Certbot Renew Task -Windows Setting

I already have Certbot installed in my Windows OS, so it automatically generated a task called Certbot Renew Task in Windows Task Scheduler.

I want to automatically update my certificate and auto restart my Apache to enable them.
Should I change the Certbot Renew Task? Or should I re-establish a new task

My web server is (include version): apache2.4.56

The operating system my web server runs on is (include version): Windows Server 2019 Standard

My hosting provider, if applicable, is:

I can login to a root shell on my machine (yes or no, or I don't know): I don't know

I'm using a control panel to manage my site (no, or provide the name and version of the control panel):

The version of my client is (e.g. output of certbot --version or certbot-auto --version if you're using Certbot): certbot 2.6.0

If you want to change things so Certbot automatically reloads Apache after a renewal, you don't need to create a new Scheduled Task to do that.

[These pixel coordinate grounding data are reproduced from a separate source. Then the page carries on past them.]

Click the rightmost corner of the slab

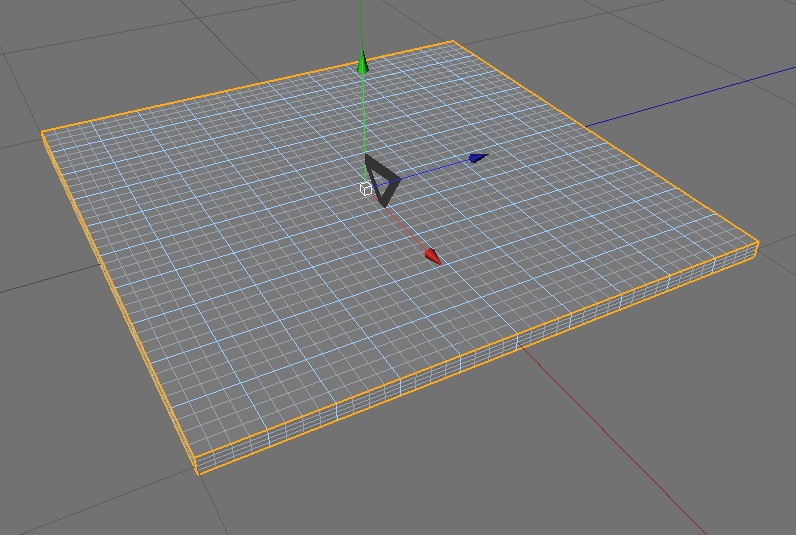pyautogui.click(x=757, y=243)
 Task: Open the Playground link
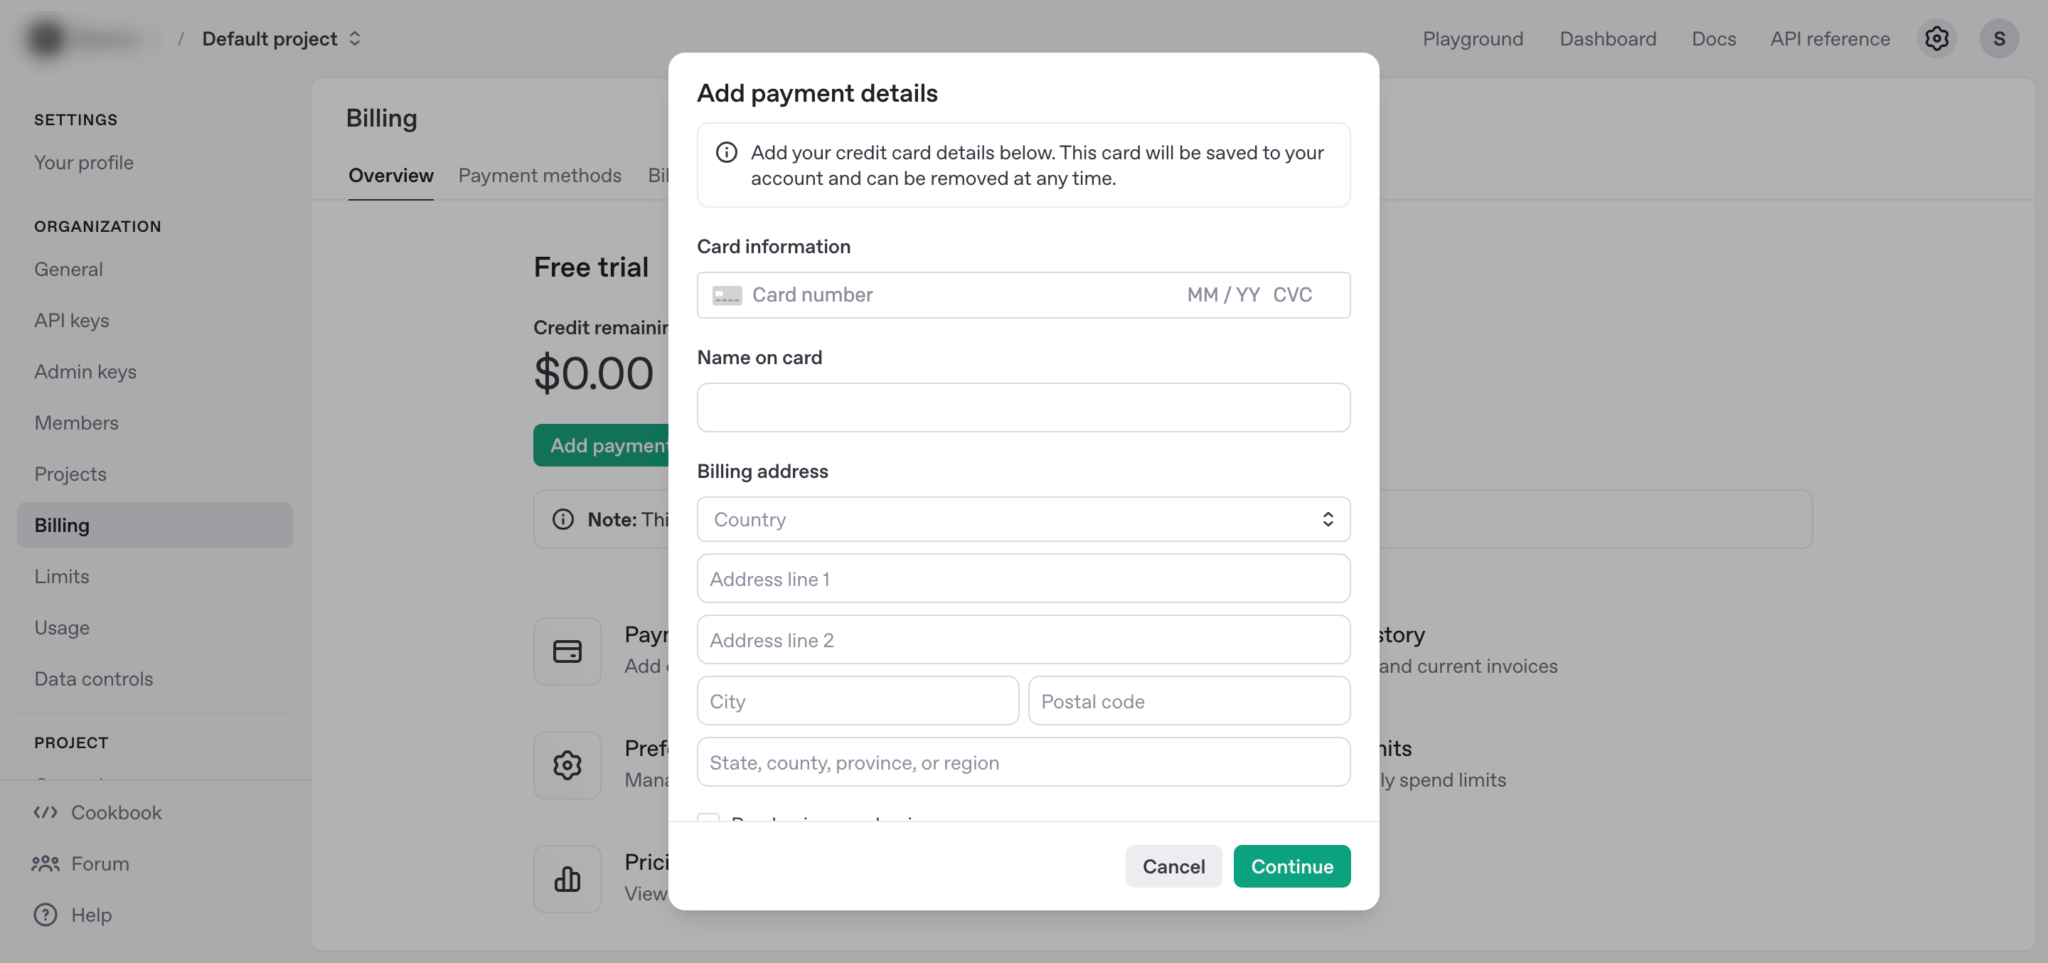[x=1472, y=39]
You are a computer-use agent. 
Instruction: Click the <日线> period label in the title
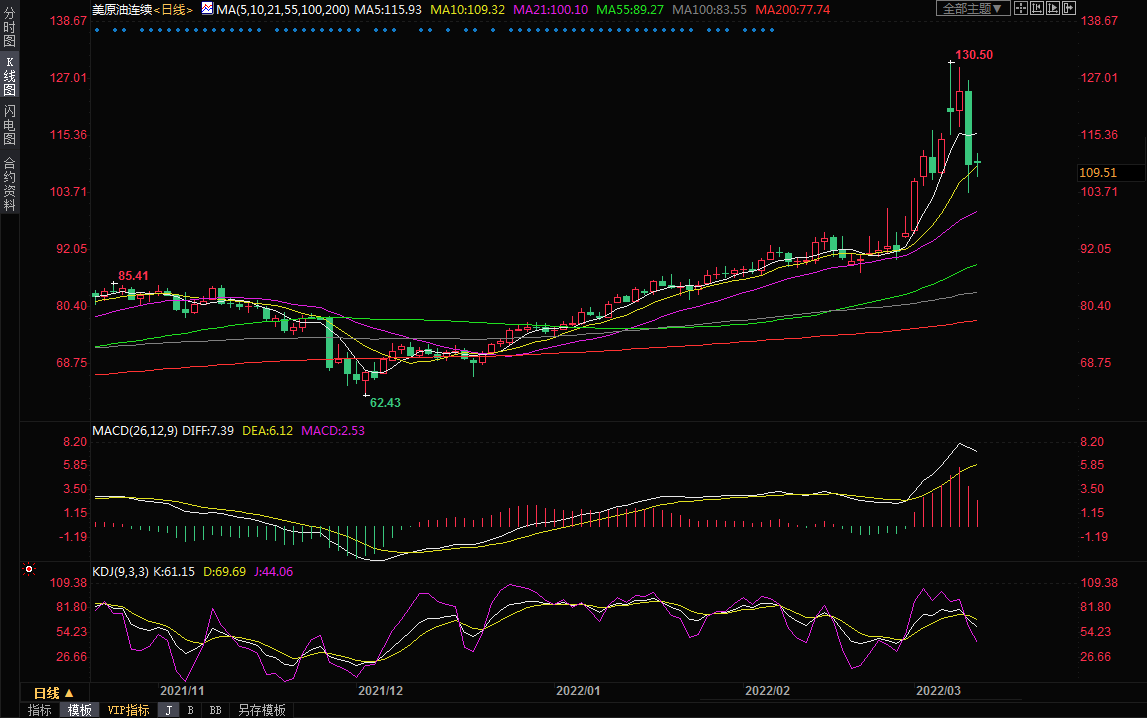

Instead, you can tell Certbot to restart Apache2 for you using the certbot reconfigure command. Something like:

certbot reconfigure --cert-name example.com --deploy-hook "service.exe restart apache2.4"

(or whatever the appropriate command is on your Windows installation).

Your normal renewal process, initiated by the existing Scheduled Task, will invoke this for you.

image629×509 9.69 KB

The yellow line is certbot auto renew command, so I should add the command you told me about right?

certbot reconfigure --cert-name example.com --deploy-hook "service.exe restart apache2.4"

And I want to change this option to "Execute whether user login or not" like yellow line part,but I can't change this option because the option is disable I can't choose.

Should I change the update time?
image is the default update time for certbot after installation.

The certbot reconfigure command is a once-off command to run, in a terminal. It tells Certbot to restart Apache whenever the certificate renews, and it will remember to always do this in future.

You don't need to modify the scheduled task or create a new one.

okay, I got it.

I want to enable the Certbot Renew Task without the user logging in.

But the "security option" is now selected "only if the user logs in", which is installing the option selected by certbot default I can't modify it.

Is that permission too low? So I can't edit "security option"?
But now I'm logged in already Administrator.

could anybody help me?

I'm not aware of any way that this can be achieved. There is some discussion about this issue here.

okay, thank you so much

You may want to switch to a different ACME client that's specifically designed for Windows. I know that both win-acme and Certify the Web have instructions for integrating with Apache on Windows.

I need to switch to win-acme?

Because I'm only one step away from completing the automatic update, this step is to re-enable apache after certbot update is complete and re-read the credential information

I don't know as you need to; I was just suggesting that if you didn't like how Certbot integrated with Windows, you might want to try some other clients to see if you preferred one of them.

okay~

If I choose win-acme do I need to reinstall the certificate ,because it is another certificate generation tool?

If you're going to switch to win-acme, I would recommend uninstalling certbot, installing win-acme, and then just configuring win-acme as needed (which would probably issue a new certificate for your server, yeah). I haven't personally used win-acme (or certbot on Windows, for that matter), so I don't know if other people here with more experience would have better advice on how to transition between them.

I think I'd still use certbot first.
Because it's only one step away from a full update.
If it really doesn't work, I'll change to win-acme again.
Thank you for your advice

This topic was automatically closed 30 days after the last reply. New replies are no longer allowed.